Guidelines and accepted standards for recommending medical marijuana were developed by licensed California physicians and adopted by the Medical Board of California on May 7, 2004.
SB 1262 violates the California law that protects the privacy of patient medical information, the Confidentiality of Medical Information Act, as well as federal law protecting health information, by mandating that physicians report to the Medical Board all medical marijuana recommendations along with private patient records. The Health Insurance Portability and Accountability Act (HIPAA) requires patient authorization for disclosure of patient health information. HIPAA is a federal regulation and the state Medical Board has no authority to evaluate HIPAA violations.
SB 1262 mandates a training and certification requirement for any doctor who recommends medical marijuana, with a $5,000 fine for non-compliance.
I support SB 1262's efforts to establish standards for quality assurance and testing of marijuana cultivated for medical use. The prohibited use of nonorganic pesticides and the security of cultivation sites will promote cultivation of pharmacological-grade strains analyzed by uniform lab standards for reliable dosing.
SB 1262, however, duplicates Guidelines for the Security and Non-Diversion of Marijuana Grown for Medical Use, developed for the California Department of Justice in 2008 by then-Attorney General Jerry Brown. The 10-page Department of Justice summary of all applicable law does not require redundant language in a Senate bill to be enacted by Gov. Jerry Brown.
As a profession, physicians are capable of regulating their practice standards without law enforcement oversight, and SB 1262 is opposed by the California Medical Association, which issued guidelines for physicians recommending medical marijuana at www.mbc.ca.gov/Licensees/Prescribing/medical_marijuana_cma-recommend.pdf.
On May 7, 2004, the Medical Board adopted accepted standards for recommending medical marijuana that include:
n History and good-faith exam
n Treatment plan and objectives
n Informed consent
n Periodic annual review
n Proper record keeping
n A physician who recommends medical marijuana for a minor must offer parents or legal guardians full informed consent, and should do so with the approval of the treating pediatrician as a professional courtesy
The American Academy for Pain Medicine issued guidelines for medical marijuana at its March 2011 meeting.
A Digest for Medical Marijuana Clinics is a 20-page document that affirms, "Medical marijuana evaluation clinics are engaged in the practice of medicine, and physicians are responsible for their patients."
Marijuana remains listed in Schedule 1 of the federal Controlled Substances Act and has no accepted medical use. The lack of dose response-curve research conducted in large-population controlled trials coupled with the lack of standardized cannabinoid profiling and potency, pesticide and microbiological testing make it difficult for the physician to offer dosing recommendations for medical marijuana short of the adage "Start low, go slow."
The federal government recently patented the unique cannabinoid cannabidiol for its neuroprotective benefits in stroke and trauma. The American Public Health Association, American Academy of HIV Medicine and many other medical institutions join Americans for Safe Access -- the largest national member-based organization of patients, medical professionals, scientists and concerned citizens promoting safe and legal access to medical marijuana for therapeutic uses and research -- in promoting safe and legal access.
According to the April issue of Culture Magazine, 72 percent of Republicans believe cannabis has legitimate medical properties.
Dr. Ahimsa Porter Sumchai is an expert in conventional and alternative therapies, and runs a private practice in West Portal.

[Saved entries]
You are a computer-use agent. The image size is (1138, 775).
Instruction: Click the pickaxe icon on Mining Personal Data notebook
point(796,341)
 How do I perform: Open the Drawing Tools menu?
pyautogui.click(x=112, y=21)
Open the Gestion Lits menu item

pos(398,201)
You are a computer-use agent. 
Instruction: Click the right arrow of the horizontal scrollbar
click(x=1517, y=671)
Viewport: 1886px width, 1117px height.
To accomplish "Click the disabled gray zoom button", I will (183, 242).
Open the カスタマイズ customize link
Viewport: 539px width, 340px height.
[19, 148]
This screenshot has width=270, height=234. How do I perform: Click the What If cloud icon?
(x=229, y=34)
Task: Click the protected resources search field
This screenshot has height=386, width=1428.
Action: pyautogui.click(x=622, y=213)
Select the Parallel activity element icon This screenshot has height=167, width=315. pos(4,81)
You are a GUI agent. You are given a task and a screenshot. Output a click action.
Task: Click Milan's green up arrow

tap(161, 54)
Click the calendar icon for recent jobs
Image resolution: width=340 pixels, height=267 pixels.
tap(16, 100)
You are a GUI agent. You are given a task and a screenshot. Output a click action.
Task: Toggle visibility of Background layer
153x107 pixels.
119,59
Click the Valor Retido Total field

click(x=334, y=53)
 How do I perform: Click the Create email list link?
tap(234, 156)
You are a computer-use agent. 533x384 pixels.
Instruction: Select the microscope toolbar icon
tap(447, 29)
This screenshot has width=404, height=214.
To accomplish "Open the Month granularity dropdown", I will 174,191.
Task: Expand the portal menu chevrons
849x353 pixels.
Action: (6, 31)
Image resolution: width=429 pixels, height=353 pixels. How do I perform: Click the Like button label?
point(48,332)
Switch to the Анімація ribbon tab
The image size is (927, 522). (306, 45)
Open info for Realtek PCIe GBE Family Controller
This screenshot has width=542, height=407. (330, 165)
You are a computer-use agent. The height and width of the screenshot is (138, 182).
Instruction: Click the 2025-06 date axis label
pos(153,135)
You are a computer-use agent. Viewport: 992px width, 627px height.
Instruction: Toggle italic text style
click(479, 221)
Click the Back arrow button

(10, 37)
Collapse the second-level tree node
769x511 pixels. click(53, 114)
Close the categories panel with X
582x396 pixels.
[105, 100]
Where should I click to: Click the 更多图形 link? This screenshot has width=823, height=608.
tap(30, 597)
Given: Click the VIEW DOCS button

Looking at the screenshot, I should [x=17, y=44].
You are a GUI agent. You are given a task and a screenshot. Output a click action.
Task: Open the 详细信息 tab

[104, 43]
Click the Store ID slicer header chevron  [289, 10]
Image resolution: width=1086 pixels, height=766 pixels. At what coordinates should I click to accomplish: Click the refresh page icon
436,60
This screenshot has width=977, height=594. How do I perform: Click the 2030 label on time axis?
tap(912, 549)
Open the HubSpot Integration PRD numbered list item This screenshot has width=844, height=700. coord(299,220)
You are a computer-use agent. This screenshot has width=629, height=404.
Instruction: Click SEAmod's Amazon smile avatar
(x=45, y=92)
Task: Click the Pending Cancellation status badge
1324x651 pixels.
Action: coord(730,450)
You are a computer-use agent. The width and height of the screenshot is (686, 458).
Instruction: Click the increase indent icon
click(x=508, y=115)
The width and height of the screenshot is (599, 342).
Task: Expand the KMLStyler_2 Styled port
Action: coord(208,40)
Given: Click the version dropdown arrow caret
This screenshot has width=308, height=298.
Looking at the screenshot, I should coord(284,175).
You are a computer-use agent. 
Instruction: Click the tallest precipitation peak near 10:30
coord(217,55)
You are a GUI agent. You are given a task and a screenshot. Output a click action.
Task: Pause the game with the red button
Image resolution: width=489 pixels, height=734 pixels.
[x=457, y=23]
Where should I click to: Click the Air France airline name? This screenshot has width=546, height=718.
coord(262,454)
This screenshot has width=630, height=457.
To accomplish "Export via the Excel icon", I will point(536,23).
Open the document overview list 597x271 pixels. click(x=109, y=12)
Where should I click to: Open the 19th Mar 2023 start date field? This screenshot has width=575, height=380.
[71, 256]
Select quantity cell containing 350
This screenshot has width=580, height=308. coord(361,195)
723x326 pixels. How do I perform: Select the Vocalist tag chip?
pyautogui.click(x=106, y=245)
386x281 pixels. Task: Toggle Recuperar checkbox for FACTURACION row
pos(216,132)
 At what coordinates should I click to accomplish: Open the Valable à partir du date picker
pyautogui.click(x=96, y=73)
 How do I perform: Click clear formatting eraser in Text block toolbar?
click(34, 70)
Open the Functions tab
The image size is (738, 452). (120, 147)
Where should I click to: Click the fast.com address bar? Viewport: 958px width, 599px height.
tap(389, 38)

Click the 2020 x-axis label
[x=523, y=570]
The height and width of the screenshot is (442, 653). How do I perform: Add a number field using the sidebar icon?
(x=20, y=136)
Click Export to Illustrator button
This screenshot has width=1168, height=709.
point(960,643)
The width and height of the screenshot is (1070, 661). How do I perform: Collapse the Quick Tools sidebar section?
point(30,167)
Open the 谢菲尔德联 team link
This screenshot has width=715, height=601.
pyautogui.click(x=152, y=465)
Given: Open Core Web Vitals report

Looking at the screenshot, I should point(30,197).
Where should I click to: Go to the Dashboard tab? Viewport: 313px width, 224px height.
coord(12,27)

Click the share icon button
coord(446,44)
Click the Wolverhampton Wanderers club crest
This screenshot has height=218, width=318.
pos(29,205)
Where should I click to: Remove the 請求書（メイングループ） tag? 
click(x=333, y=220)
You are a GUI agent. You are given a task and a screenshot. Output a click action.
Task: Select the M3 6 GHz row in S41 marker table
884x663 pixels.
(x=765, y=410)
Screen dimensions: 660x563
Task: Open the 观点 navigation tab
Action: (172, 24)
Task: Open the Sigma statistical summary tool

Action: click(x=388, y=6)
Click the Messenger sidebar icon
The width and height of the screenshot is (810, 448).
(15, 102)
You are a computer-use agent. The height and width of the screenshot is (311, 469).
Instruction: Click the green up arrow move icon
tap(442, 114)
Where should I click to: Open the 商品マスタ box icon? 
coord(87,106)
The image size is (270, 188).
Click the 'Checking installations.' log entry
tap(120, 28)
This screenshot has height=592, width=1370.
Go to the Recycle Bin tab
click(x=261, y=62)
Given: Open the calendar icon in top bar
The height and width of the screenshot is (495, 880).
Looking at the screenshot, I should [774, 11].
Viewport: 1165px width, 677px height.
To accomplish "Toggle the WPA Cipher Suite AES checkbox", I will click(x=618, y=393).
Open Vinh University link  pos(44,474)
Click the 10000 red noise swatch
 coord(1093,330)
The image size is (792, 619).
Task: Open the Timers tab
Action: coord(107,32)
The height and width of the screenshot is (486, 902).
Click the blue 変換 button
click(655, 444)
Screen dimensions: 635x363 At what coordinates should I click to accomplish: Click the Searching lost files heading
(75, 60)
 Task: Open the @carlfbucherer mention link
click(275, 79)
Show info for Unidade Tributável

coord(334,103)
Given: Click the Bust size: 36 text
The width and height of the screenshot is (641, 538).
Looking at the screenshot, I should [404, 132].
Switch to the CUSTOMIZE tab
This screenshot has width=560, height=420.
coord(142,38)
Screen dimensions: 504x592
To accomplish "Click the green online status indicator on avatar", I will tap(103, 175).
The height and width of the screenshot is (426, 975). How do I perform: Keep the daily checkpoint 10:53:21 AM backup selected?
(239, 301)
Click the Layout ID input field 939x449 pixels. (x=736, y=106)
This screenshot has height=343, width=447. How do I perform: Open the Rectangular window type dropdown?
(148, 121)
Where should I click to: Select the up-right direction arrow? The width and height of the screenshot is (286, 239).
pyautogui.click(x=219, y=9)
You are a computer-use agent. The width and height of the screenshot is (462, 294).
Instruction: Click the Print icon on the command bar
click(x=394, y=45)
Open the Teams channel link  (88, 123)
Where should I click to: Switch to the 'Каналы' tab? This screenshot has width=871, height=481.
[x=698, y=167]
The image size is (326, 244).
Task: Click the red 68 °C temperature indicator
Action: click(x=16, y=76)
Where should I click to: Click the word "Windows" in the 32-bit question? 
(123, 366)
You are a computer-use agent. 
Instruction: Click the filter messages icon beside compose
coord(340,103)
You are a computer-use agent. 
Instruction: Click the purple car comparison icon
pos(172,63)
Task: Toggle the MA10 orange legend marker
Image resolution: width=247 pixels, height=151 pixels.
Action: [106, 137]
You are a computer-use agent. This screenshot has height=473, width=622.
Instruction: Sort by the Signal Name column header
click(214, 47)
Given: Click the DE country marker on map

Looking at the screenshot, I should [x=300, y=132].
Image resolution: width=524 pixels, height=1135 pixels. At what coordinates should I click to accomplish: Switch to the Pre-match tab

- **Tasks to perform**:
a) According to the text on SB 1262, what fine does the bill impose for not complying with its training and certification requirement?
b) Do these statements agree with the text on SB 1262? Answer yes or no for each, quoting the deciding words. (i) The Medical Board of California adopted its standards for recommending medical marijuana on May 7, 2004. (ii) The California Medical Association supports SB 1262. (iii) The American Academy for Pain Medicine issued its medical marijuana guidelines at a meeting in March 2012.
c) Write out the part of the text on SB 1262 that opens with the words containing "Guidelines and accepted" and closes with "May 7, 2004.".
These rows have no connection to the text on SB 1262.

- **Task-by-task results**:
a) A $5,000 fine.

b)
(i) Yes: "adopted by the Medical Board of California on May 7, 2004"
(ii) No: "SB 1262 is opposed by the California Medical Association"
(iii) No: "issued guidelines for medical marijuana at its March 2011 meeting"

c)
Guidelines and accepted standards for recommending medical marijuana were developed by licensed California physicians and adopted by the Medical Board of California on May 7, 2004.